**TASK REQUIREMENTS:** In the text on dynamic table profiling, what did the writer build to profile a table automatically on command?

**TEXT:**
■ ■ ■ ■ ■

Dynamic Table Profile - Spencer Nicol

As a developer at Health Catalyst, I had the opportunity to work with metadata stored in an analytics data warehouse, where the platform kept track of vital information about the data as users created their own data marts. One of my projects was to create simple yet effective data profiles that allowed users to gain insights into their data at a glance.

One powerful way to gain deeper insights into data is through table profiling. By analyzing every column in a table, you can quickly discover key information such as the presence of null values or the number of unique values. To achieve this, I explored a dynamic solution and wrote a suite of SQL stored procedures that could automatically profile a table on command. This allowed me to gain a more thorough understanding of data, beyond just the simple profile counts.

■ ■ ■ ■ ■

Extracted data entries
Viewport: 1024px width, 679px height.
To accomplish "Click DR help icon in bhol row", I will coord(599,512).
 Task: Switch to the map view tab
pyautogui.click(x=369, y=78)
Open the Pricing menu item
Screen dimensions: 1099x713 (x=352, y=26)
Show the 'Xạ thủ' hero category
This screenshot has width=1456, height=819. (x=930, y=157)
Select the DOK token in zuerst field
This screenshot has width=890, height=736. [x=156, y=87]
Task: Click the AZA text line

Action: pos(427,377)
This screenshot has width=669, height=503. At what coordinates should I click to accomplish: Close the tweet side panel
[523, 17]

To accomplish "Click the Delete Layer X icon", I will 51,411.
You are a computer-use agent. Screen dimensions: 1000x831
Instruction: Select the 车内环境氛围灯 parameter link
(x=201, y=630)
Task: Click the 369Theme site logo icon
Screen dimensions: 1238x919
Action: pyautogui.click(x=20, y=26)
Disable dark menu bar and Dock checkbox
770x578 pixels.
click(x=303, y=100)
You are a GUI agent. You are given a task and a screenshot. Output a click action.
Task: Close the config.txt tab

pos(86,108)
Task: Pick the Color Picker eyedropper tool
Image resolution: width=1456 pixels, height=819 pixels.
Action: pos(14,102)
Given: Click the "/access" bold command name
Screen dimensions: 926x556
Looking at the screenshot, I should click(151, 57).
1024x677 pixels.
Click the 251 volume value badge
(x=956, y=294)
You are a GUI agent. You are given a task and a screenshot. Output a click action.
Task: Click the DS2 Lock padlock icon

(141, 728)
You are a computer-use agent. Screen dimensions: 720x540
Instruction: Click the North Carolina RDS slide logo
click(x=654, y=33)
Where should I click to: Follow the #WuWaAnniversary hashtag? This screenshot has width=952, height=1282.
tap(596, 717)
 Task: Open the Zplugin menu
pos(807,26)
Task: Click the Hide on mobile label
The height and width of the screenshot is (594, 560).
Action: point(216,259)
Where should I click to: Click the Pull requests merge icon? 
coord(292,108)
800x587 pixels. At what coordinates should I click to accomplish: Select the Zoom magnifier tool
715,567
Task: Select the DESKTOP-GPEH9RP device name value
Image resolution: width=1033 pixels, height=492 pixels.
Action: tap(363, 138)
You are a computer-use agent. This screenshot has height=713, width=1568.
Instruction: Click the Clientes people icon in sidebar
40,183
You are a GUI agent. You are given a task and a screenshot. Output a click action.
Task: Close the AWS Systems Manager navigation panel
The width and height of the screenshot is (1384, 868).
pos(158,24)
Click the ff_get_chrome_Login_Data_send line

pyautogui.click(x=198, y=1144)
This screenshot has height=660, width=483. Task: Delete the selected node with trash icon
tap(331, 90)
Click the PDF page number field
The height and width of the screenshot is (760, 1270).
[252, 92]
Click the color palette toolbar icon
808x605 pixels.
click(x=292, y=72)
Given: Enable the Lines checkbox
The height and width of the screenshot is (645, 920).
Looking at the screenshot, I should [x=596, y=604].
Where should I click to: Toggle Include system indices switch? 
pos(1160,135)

■ ■ ■ ■ ■

**ANSWER TO THE TASK:** A suite of SQL stored procedures.